= Stephen M. Gose =

American oilman and polo player

Stephen M. Gose is an American oilman and polo player.

==Biography==
===Oil===
A Texan, he started two private oil and gas exploration companies, Galaxy Oil and The Exploration Company, focusing on North Texas, the Arkansas-Oklahoma Basin, the Rockies, the Austin Chalk and the Gulf Coast.

Since 1995, he is President of Remtaco Operating, headquartered in Red Lodge, Montana.

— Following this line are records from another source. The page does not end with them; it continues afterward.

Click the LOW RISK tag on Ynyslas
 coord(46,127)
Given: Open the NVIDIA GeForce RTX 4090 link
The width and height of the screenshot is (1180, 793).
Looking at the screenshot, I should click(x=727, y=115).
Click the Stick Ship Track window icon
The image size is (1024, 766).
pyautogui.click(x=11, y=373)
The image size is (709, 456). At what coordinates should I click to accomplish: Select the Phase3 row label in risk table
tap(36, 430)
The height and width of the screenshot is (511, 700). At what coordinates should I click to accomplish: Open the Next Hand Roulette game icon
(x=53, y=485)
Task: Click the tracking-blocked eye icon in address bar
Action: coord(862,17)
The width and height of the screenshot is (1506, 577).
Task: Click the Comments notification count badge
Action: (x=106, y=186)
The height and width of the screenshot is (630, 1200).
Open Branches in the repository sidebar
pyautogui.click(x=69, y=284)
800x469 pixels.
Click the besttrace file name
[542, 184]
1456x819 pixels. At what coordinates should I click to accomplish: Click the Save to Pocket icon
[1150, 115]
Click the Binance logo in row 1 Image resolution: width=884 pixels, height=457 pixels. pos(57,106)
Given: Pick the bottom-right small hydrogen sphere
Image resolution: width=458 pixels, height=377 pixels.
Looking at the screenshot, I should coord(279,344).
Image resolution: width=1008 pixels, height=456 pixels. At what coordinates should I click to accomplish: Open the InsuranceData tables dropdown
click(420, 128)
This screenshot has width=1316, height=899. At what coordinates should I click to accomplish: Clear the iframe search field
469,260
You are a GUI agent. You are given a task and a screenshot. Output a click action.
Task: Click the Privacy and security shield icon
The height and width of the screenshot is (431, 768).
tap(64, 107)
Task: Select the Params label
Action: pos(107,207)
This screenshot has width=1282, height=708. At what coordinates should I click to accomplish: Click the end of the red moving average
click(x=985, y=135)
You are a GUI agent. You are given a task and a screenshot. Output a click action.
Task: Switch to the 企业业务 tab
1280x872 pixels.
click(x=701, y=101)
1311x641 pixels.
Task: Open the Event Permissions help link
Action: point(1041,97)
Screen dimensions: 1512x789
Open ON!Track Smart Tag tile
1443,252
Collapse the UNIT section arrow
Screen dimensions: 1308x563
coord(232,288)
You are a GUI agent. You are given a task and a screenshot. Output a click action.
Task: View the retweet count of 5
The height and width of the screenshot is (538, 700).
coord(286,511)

It focuses on oil and gas exploration in the Williston Basin, the Powder River Basin, the Uinta Basin, and the Piceance Basin.

===Polo===
He won the U.S. Open Polo Championship in 1977 (with William R. Linfoot, Guillermo Gracida, Jr. and Harold A. Barry), 1979 (with the same players) and 1982 (with Guillermo Gracida, Jr., Carlos Gracida and Ruben Gracida). He also won two Gold Cups and three Silver Cup. He built and owned the Retama Polo Club in San Antonio, Texas. He was inducted into the Museum of Polo and Hall of Fame in Lake Worth, Florida on February 7, 1997.

His son, Thomas Gose, won the U.S. Open Polo Championship in 1984 and 1986. His other son, Matt Gose, also lived in Red Lodge, MT, and serves as Vice President of Exploration of Remtaco Operating.